Tatu-bola custa menos que mascote de pelúcia vendido pela Fifa

Animal em extinção é vendido por caçadores por R$ 50; segundo ONG Associação Caatinga, população não associa Fuleco à espécie

Lyvia Rocha e Paulo Favero - enviados especiais a Fortaleza, O Estado de S. Paulo

15 Junho 2014 | 05h00

O esforço da ONG Associação Caatinga para transformar o tatu-bola em mascote da Copa não mudou nada a realidade do pequeno animal, que está em risco de extinção e é vendido por caçadores por R$ 50, mais barato que os produtos oficiais de pelúcia da Fifa.

O biólogo Rodrigo Castro lamenta ainda que a entidade explore comercialmente a imagem de uma espécie ameaçada, mas não dê nada em troca, sequer uma mensagem de preservação ambiental ou educativa. "Se é a Copa mais lucrativa da história, porque não pensar em um retorno para a espécie?"

O coordenador geral da Associação Caatinga explica que, quando tiveram a ideia de sugerir o tatu-bola para mascote do Mundial, era para dar mais visibilidade à caatinga e salvar uma espécie ameaçada. Ele lembra que, na época, o secretário-geral da Fifa, Jérôme Valcke, falou que tinha consciência de que era uma espécie ameaçada e o futebol poderia ajudar. "Mas não mudou em nada a realidade. No interior, na caatinga, as pessoas nem sabem qual é a mascote da Copa e, se sabem, não relacionam ao tatu-bola. Não há qualquer mensagem ambiental", reclama.

Ele frisa que não está atrás de dinheiro para o projeto de preservação de sua entidade, mas se mostra bastante desiludido com a situação. "A gente fez propostas para a Fifa, só que nenhuma foi aceita. Essa oportunidade de usá-lo como embaixador da causa ambiental não aconteceu. Não falo que precisa ajudar nosso projeto de preservação. Peço para apoiar ações de conservação. Infelizmente, o Fuleco poderia ser um mensageiro de questões ambientais, mas não foi", continua.

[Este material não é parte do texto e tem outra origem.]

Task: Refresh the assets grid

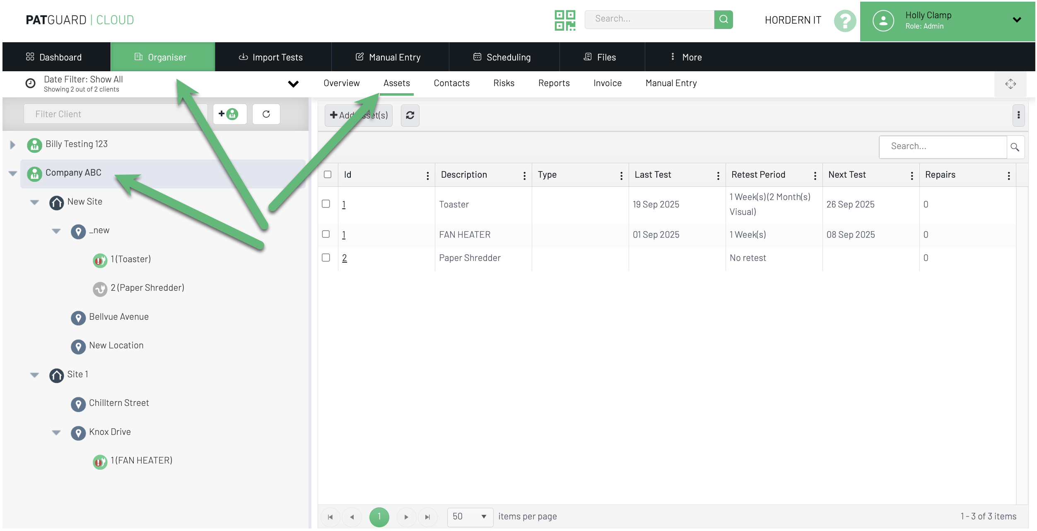Action: [410, 115]
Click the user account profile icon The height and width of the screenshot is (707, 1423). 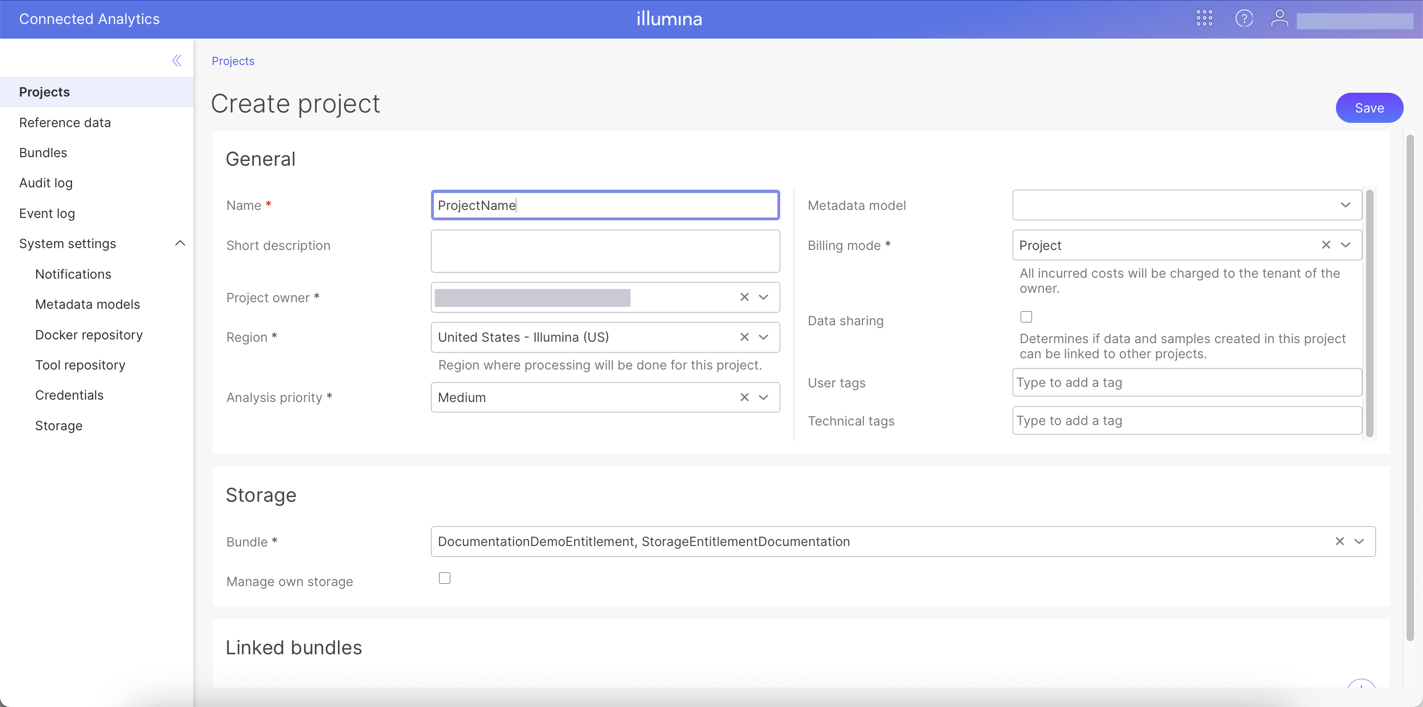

O biólogo lembra que houve várias conversas com a gerência de responsabilidade social da Fifa – o objetivo inicial era tirar o animal da lista de espécies em risco de extinção em dez anos. Para isso, ele estima que seriam necessários entre R$ 20 milhões e R$ 50 milhões. "Até procuramos os patrocinadores da Copa do Mundo, que pagam US$ 90 milhões apenas para vincular a marca ao evento. Conseguimos apenas uma doação de R$ 100 mil da Continental."

AO NATURAL

Com o tamanho de uma bola de futsal e pesando entre 1 kg e 1,3 kg, o tatu-bola é fácil de ser capturado, pois quando sente uma ameaça, se enrola. Isso faz com que caçadores consigam colocá-los em sacos para futura venda. "Em dez anos, houve uma redução de 30% da população. A caatinga está 50% degradada. E detectamos que não se caça mais por fome. Faz-se isso porque é cultural, recreativo ou comercial. Do jeito que está, o tatu-bola não vai sobreviver mais 50 anos", denuncia.

Quase não existem espécies em cativeiro, pois sobraram tão poucas que mesmo um caçador habilidoso tem dificuldade de achar os animais na natureza. "Capturar é difícil porque são muito raros", diz. Ele conta que a próxima lista que será enviada para a União Internacional pela Conservação da Natureza já foi fechada e o tatu-bola vai passar de espécie "vulnerável" para "em perigo", ou seja, está mais perto ainda da extinção.

Nas lojas da Fifa, a mascote é sucesso de vendas. O modelo de plástico, de 22cm, custa R$ 59,90 no site oficial da Fifa, enquanto o de pelúcia, de 30cm, é vendido por R$ 79,90. Ao contrário do bichinho real, os bonecos de pelúcia não se enrolam – talvez por isso a vinculação ao animal seja mais complicada.

Esperançoso, Rodrigo ainda sonha com futuro melhor para o tatu-bola, para que não desapareça e se transforme em uma mascote obsoleta. "Protegendo o tatu-bola, você está protegendo todo o ecossistema. A Fifa usou o argumento de utilizar um animal ameaçado como mascote, mas não deu nada em troca. Isso não é ético", lamenta.